▶ **Work item**
Each line in the records below, from the one that contains "At what coordinates should I click to accomplish: Click" to the one that contains "Given: Open the Instagram icon in top bar", should be reproduced exactly, the first and last included.

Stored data
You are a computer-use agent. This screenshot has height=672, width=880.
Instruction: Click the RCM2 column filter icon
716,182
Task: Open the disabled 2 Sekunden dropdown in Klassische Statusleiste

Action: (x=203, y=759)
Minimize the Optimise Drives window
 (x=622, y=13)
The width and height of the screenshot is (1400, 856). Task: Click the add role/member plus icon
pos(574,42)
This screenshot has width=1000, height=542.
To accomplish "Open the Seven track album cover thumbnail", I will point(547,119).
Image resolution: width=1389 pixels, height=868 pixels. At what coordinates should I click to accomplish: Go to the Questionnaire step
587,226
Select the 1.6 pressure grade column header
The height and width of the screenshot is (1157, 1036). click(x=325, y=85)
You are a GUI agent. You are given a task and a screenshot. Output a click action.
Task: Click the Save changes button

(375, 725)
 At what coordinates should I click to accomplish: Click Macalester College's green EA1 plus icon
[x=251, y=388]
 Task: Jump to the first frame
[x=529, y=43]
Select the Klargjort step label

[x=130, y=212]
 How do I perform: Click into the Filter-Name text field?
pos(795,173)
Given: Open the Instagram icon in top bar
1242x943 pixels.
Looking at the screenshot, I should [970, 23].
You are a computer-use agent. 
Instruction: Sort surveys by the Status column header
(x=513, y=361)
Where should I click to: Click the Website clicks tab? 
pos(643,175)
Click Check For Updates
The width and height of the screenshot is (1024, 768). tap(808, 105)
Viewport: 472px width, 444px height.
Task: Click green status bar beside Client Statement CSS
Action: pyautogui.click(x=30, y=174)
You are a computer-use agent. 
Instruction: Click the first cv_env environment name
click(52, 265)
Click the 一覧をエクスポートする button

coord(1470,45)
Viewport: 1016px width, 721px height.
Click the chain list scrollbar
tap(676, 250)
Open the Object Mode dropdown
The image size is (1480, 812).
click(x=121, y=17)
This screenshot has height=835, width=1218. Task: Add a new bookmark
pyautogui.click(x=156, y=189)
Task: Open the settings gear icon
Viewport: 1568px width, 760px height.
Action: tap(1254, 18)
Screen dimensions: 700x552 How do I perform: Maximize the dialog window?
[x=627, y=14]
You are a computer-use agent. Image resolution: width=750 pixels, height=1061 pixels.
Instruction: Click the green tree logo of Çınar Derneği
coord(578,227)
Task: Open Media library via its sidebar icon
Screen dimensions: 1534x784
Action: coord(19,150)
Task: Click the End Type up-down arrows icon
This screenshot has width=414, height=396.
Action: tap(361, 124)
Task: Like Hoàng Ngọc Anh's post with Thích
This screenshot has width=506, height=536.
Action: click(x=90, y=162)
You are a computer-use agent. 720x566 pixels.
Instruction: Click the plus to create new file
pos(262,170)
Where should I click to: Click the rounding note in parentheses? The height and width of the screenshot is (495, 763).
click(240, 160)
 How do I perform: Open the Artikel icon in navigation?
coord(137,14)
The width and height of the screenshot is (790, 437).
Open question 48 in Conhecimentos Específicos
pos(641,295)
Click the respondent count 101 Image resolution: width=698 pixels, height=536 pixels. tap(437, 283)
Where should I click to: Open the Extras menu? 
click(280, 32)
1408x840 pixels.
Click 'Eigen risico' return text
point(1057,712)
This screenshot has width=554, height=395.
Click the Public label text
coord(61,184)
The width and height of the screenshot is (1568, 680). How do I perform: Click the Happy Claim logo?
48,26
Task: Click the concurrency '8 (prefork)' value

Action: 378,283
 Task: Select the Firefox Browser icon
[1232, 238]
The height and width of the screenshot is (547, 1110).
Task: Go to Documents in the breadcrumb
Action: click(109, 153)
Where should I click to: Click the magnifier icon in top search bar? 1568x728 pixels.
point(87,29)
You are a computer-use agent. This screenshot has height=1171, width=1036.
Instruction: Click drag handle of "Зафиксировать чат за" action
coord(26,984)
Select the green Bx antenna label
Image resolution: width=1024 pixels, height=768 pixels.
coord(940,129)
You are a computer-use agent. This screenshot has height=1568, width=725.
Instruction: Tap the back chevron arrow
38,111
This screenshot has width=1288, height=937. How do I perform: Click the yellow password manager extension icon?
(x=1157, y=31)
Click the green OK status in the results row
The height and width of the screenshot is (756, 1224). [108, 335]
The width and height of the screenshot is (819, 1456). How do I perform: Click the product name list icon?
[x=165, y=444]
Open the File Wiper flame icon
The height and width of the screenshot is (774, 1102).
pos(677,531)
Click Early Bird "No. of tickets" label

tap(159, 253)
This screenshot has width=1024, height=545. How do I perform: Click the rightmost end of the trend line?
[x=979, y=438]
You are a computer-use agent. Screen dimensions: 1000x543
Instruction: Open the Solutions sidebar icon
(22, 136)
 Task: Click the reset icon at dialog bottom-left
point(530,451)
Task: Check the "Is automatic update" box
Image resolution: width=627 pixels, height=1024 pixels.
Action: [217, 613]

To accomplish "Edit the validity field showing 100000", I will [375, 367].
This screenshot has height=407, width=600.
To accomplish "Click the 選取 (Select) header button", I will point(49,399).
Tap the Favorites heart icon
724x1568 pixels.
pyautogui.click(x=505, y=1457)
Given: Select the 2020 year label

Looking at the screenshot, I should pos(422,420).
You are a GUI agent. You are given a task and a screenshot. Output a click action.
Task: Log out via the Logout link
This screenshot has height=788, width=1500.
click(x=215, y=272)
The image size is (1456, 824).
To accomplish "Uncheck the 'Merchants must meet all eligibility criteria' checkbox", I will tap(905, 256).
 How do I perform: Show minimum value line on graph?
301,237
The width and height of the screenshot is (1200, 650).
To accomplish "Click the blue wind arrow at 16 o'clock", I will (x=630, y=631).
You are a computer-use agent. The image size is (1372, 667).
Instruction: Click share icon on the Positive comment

▶ **Written solution**
 At what coordinates should I click to accomplish: Click Macalester College's green EA1 plus icon
[x=251, y=388]
 Task: Jump to the first frame
[x=529, y=43]
Select the Klargjort step label

[x=130, y=212]
 How do I perform: Click into the Filter-Name text field?
pos(795,173)
Given: Open the Instagram icon in top bar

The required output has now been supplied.